## PROBLEM
From top to bottom, each entry below must be reproduced exactly.

Data extracted from a collection

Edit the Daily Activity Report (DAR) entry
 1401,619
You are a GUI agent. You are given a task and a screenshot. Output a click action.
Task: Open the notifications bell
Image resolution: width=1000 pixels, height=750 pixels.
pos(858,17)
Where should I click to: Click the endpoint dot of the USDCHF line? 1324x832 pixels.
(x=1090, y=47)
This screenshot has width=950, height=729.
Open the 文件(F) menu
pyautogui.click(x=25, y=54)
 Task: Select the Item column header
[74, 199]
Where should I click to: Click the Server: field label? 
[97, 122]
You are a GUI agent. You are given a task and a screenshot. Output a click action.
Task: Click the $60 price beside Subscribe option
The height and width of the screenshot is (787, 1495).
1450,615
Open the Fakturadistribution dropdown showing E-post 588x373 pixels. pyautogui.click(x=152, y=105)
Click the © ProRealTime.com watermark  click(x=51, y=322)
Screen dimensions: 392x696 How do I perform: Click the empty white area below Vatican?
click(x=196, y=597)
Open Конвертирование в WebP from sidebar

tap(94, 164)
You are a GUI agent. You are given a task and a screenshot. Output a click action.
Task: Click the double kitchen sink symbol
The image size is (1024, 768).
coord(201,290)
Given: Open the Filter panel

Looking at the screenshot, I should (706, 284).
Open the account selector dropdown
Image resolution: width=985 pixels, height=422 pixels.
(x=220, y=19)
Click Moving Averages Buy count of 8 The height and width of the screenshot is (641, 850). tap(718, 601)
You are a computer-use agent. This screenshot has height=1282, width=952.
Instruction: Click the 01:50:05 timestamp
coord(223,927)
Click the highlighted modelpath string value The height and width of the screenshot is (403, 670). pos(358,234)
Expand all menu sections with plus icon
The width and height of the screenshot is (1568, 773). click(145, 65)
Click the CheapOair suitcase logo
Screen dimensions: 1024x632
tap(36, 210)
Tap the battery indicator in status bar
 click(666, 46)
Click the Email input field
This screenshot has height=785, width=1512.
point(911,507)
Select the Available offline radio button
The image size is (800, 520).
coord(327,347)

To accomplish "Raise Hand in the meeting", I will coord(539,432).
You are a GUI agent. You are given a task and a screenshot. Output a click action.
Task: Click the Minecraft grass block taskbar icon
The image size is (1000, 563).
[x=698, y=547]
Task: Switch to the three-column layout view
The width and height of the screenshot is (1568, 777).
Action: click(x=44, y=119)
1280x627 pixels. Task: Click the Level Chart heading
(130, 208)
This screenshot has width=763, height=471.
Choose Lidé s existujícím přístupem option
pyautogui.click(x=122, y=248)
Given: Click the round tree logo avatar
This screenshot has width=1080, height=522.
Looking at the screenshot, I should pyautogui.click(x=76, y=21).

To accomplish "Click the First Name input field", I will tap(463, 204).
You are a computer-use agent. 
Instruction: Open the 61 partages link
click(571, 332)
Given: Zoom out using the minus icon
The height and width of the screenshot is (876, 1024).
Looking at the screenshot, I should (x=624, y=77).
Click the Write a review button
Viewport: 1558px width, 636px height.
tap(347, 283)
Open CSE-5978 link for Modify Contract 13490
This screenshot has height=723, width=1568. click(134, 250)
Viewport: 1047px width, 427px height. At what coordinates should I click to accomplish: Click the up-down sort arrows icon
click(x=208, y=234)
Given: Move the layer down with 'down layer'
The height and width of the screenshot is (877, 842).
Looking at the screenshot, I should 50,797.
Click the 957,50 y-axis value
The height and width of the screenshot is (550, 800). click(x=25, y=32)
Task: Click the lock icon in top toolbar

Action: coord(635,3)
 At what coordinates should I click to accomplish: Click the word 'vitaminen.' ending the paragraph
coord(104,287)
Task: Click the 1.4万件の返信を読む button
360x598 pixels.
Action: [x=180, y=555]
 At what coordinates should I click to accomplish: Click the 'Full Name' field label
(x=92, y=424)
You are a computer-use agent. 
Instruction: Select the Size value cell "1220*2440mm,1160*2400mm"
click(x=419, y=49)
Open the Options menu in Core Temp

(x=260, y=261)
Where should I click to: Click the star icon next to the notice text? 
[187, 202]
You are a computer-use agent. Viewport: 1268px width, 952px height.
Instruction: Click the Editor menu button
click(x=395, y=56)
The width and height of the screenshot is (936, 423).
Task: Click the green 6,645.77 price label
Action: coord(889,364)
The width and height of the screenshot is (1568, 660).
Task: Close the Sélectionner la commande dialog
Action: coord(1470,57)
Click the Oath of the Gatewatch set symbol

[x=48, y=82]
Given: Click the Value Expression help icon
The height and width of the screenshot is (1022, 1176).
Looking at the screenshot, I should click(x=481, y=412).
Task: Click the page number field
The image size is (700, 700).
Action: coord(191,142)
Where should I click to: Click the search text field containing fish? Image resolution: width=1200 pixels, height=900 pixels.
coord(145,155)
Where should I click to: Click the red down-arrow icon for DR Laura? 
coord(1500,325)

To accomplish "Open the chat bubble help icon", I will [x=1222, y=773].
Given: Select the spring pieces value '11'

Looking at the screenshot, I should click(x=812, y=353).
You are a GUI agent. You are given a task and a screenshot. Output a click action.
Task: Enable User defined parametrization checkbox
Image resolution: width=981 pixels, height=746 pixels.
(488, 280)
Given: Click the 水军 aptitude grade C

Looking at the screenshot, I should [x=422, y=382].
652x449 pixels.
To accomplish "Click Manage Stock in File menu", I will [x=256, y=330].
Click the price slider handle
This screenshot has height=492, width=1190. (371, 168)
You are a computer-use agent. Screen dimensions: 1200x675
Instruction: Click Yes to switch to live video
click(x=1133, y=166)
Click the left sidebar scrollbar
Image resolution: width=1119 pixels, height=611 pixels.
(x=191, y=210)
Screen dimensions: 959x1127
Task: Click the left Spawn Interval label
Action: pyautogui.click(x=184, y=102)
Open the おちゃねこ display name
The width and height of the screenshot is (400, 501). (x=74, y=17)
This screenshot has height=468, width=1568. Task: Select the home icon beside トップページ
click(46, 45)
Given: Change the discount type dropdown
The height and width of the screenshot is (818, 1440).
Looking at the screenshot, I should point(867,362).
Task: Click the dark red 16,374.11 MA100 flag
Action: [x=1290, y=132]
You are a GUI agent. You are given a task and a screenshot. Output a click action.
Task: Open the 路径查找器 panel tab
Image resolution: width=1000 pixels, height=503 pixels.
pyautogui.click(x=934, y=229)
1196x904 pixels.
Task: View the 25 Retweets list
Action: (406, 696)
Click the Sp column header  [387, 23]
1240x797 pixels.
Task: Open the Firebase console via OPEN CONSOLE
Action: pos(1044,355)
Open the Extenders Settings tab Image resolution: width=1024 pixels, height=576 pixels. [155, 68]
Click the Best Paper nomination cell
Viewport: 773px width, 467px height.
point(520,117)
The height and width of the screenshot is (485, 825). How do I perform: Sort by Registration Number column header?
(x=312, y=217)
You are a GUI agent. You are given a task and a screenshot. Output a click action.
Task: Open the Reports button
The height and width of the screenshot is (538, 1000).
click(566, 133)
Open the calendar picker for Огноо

## WRITTEN ANSWER
Edit the Daily Activity Report (DAR) entry
 1401,619
You are a GUI agent. You are given a task and a screenshot. Output a click action.
Task: Open the notifications bell
Image resolution: width=1000 pixels, height=750 pixels.
pos(858,17)
Where should I click to: Click the endpoint dot of the USDCHF line? 1324x832 pixels.
(x=1090, y=47)
This screenshot has width=950, height=729.
Open the 文件(F) menu
pyautogui.click(x=25, y=54)
 Task: Select the Item column header
[74, 199]
Where should I click to: Click the Server: field label? 
[97, 122]
You are a GUI agent. You are given a task and a screenshot. Output a click action.
Task: Click the $60 price beside Subscribe option
The height and width of the screenshot is (787, 1495).
1450,615
Open the Fakturadistribution dropdown showing E-post 588x373 pixels. pyautogui.click(x=152, y=105)
Click the © ProRealTime.com watermark  click(x=51, y=322)
Screen dimensions: 392x696 How do I perform: Click the empty white area below Vatican?
click(x=196, y=597)
Open Конвертирование в WebP from sidebar

tap(94, 164)
You are a GUI agent. You are given a task and a screenshot. Output a click action.
Task: Click the double kitchen sink symbol
The image size is (1024, 768).
coord(201,290)
Given: Open the Filter panel

Looking at the screenshot, I should (706, 284).
Open the account selector dropdown
Image resolution: width=985 pixels, height=422 pixels.
(x=220, y=19)
Click Moving Averages Buy count of 8 The height and width of the screenshot is (641, 850). tap(718, 601)
You are a computer-use agent. This screenshot has height=1282, width=952.
Instruction: Click the 01:50:05 timestamp
coord(223,927)
Click the highlighted modelpath string value The height and width of the screenshot is (403, 670). pos(358,234)
Expand all menu sections with plus icon
The width and height of the screenshot is (1568, 773). click(145, 65)
Click the CheapOair suitcase logo
Screen dimensions: 1024x632
tap(36, 210)
Tap the battery indicator in status bar
 click(666, 46)
Click the Email input field
This screenshot has height=785, width=1512.
point(911,507)
Select the Available offline radio button
The image size is (800, 520).
coord(327,347)

To accomplish "Raise Hand in the meeting", I will coord(539,432).
You are a GUI agent. You are given a task and a screenshot. Output a click action.
Task: Click the Minecraft grass block taskbar icon
The image size is (1000, 563).
[x=698, y=547]
Task: Switch to the three-column layout view
The width and height of the screenshot is (1568, 777).
Action: click(x=44, y=119)
1280x627 pixels. Task: Click the Level Chart heading
(130, 208)
This screenshot has width=763, height=471.
Choose Lidé s existujícím přístupem option
pyautogui.click(x=122, y=248)
Given: Click the round tree logo avatar
This screenshot has width=1080, height=522.
Looking at the screenshot, I should pyautogui.click(x=76, y=21).

To accomplish "Click the First Name input field", I will tap(463, 204).
You are a computer-use agent. 
Instruction: Open the 61 partages link
click(571, 332)
Given: Zoom out using the minus icon
The height and width of the screenshot is (876, 1024).
Looking at the screenshot, I should (x=624, y=77).
Click the Write a review button
Viewport: 1558px width, 636px height.
tap(347, 283)
Open CSE-5978 link for Modify Contract 13490
This screenshot has height=723, width=1568. click(134, 250)
Viewport: 1047px width, 427px height. At what coordinates should I click to accomplish: Click the up-down sort arrows icon
click(x=208, y=234)
Given: Move the layer down with 'down layer'
The height and width of the screenshot is (877, 842).
Looking at the screenshot, I should 50,797.
Click the 957,50 y-axis value
The height and width of the screenshot is (550, 800). click(x=25, y=32)
Task: Click the lock icon in top toolbar

Action: coord(635,3)
 At what coordinates should I click to accomplish: Click the word 'vitaminen.' ending the paragraph
coord(104,287)
Task: Click the 1.4万件の返信を読む button
360x598 pixels.
Action: [x=180, y=555]
 At what coordinates should I click to accomplish: Click the 'Full Name' field label
(x=92, y=424)
You are a computer-use agent. 
Instruction: Select the Size value cell "1220*2440mm,1160*2400mm"
click(x=419, y=49)
Open the Options menu in Core Temp

(x=260, y=261)
Where should I click to: Click the star icon next to the notice text? 
[187, 202]
You are a computer-use agent. Viewport: 1268px width, 952px height.
Instruction: Click the Editor menu button
click(x=395, y=56)
The width and height of the screenshot is (936, 423).
Task: Click the green 6,645.77 price label
Action: coord(889,364)
The width and height of the screenshot is (1568, 660).
Task: Close the Sélectionner la commande dialog
Action: coord(1470,57)
Click the Oath of the Gatewatch set symbol

[x=48, y=82]
Given: Click the Value Expression help icon
The height and width of the screenshot is (1022, 1176).
Looking at the screenshot, I should click(x=481, y=412).
Task: Click the page number field
The image size is (700, 700).
Action: coord(191,142)
Where should I click to: Click the search text field containing fish? Image resolution: width=1200 pixels, height=900 pixels.
coord(145,155)
Where should I click to: Click the red down-arrow icon for DR Laura? 
coord(1500,325)

To accomplish "Open the chat bubble help icon", I will [x=1222, y=773].
Given: Select the spring pieces value '11'

Looking at the screenshot, I should click(x=812, y=353).
You are a GUI agent. You are given a task and a screenshot. Output a click action.
Task: Enable User defined parametrization checkbox
Image resolution: width=981 pixels, height=746 pixels.
(488, 280)
Given: Click the 水军 aptitude grade C

Looking at the screenshot, I should [x=422, y=382].
652x449 pixels.
To accomplish "Click Manage Stock in File menu", I will [x=256, y=330].
Click the price slider handle
This screenshot has height=492, width=1190. (371, 168)
You are a computer-use agent. Screen dimensions: 1200x675
Instruction: Click Yes to switch to live video
click(x=1133, y=166)
Click the left sidebar scrollbar
Image resolution: width=1119 pixels, height=611 pixels.
(x=191, y=210)
Screen dimensions: 959x1127
Task: Click the left Spawn Interval label
Action: pyautogui.click(x=184, y=102)
Open the おちゃねこ display name
The width and height of the screenshot is (400, 501). (x=74, y=17)
This screenshot has height=468, width=1568. Task: Select the home icon beside トップページ
click(46, 45)
Given: Change the discount type dropdown
The height and width of the screenshot is (818, 1440).
Looking at the screenshot, I should point(867,362).
Task: Click the dark red 16,374.11 MA100 flag
Action: [x=1290, y=132]
You are a GUI agent. You are given a task and a screenshot. Output a click action.
Task: Open the 路径查找器 panel tab
Image resolution: width=1000 pixels, height=503 pixels.
pyautogui.click(x=934, y=229)
1196x904 pixels.
Task: View the 25 Retweets list
Action: (406, 696)
Click the Sp column header  [387, 23]
1240x797 pixels.
Task: Open the Firebase console via OPEN CONSOLE
Action: pos(1044,355)
Open the Extenders Settings tab Image resolution: width=1024 pixels, height=576 pixels. [155, 68]
Click the Best Paper nomination cell
Viewport: 773px width, 467px height.
point(520,117)
The height and width of the screenshot is (485, 825). How do I perform: Sort by Registration Number column header?
(x=312, y=217)
You are a GUI agent. You are given a task and a screenshot. Output a click action.
Task: Open the Reports button
The height and width of the screenshot is (538, 1000).
click(566, 133)
Open the calendar picker for Огноо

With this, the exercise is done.